WRITTEN PROBLEM:
Set down these lines again without any changes.

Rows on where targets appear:
## BEGIN

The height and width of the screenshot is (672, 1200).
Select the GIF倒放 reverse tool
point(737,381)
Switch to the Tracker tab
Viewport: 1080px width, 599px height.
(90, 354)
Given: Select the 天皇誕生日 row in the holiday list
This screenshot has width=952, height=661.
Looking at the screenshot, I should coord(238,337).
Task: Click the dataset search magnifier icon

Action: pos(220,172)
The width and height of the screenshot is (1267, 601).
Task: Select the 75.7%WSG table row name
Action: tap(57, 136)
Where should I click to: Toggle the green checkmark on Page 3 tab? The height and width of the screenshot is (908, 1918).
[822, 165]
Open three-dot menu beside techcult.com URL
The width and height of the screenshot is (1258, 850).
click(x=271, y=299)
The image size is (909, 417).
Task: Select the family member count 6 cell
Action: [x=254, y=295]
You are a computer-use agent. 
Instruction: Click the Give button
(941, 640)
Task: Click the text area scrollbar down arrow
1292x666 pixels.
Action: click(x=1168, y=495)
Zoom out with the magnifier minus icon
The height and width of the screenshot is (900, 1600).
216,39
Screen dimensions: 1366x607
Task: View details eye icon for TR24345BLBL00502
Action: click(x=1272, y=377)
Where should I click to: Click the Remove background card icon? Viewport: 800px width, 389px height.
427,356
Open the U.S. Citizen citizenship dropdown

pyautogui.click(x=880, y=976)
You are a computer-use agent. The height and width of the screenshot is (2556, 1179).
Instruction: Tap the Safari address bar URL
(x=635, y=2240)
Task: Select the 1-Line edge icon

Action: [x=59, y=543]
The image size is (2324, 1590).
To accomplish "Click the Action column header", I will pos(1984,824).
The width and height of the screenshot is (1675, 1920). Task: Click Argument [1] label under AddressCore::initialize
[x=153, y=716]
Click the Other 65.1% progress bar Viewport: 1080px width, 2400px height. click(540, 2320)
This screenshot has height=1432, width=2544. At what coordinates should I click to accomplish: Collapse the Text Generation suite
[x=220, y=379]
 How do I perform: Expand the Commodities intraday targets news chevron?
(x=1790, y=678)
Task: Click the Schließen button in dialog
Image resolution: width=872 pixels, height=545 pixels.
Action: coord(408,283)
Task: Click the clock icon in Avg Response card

## END

RESPONSE TO THIS TASK:
The height and width of the screenshot is (672, 1200).
Select the GIF倒放 reverse tool
point(737,381)
Switch to the Tracker tab
Viewport: 1080px width, 599px height.
(90, 354)
Given: Select the 天皇誕生日 row in the holiday list
This screenshot has width=952, height=661.
Looking at the screenshot, I should coord(238,337).
Task: Click the dataset search magnifier icon

Action: pos(220,172)
The width and height of the screenshot is (1267, 601).
Task: Select the 75.7%WSG table row name
Action: tap(57, 136)
Where should I click to: Toggle the green checkmark on Page 3 tab? The height and width of the screenshot is (908, 1918).
[822, 165]
Open three-dot menu beside techcult.com URL
The width and height of the screenshot is (1258, 850).
click(x=271, y=299)
The image size is (909, 417).
Task: Select the family member count 6 cell
Action: [x=254, y=295]
You are a computer-use agent. 
Instruction: Click the Give button
(941, 640)
Task: Click the text area scrollbar down arrow
1292x666 pixels.
Action: click(x=1168, y=495)
Zoom out with the magnifier minus icon
The height and width of the screenshot is (900, 1600).
216,39
Screen dimensions: 1366x607
Task: View details eye icon for TR24345BLBL00502
Action: click(x=1272, y=377)
Where should I click to: Click the Remove background card icon? Viewport: 800px width, 389px height.
427,356
Open the U.S. Citizen citizenship dropdown

pyautogui.click(x=880, y=976)
You are a computer-use agent. The height and width of the screenshot is (2556, 1179).
Instruction: Tap the Safari address bar URL
(x=635, y=2240)
Task: Select the 1-Line edge icon

Action: [x=59, y=543]
The image size is (2324, 1590).
To accomplish "Click the Action column header", I will pos(1984,824).
The width and height of the screenshot is (1675, 1920). Task: Click Argument [1] label under AddressCore::initialize
[x=153, y=716]
Click the Other 65.1% progress bar Viewport: 1080px width, 2400px height. click(540, 2320)
This screenshot has height=1432, width=2544. At what coordinates should I click to accomplish: Collapse the Text Generation suite
[x=220, y=379]
 How do I perform: Expand the Commodities intraday targets news chevron?
(x=1790, y=678)
Task: Click the Schließen button in dialog
Image resolution: width=872 pixels, height=545 pixels.
Action: coord(408,283)
Task: Click the clock icon in Avg Response card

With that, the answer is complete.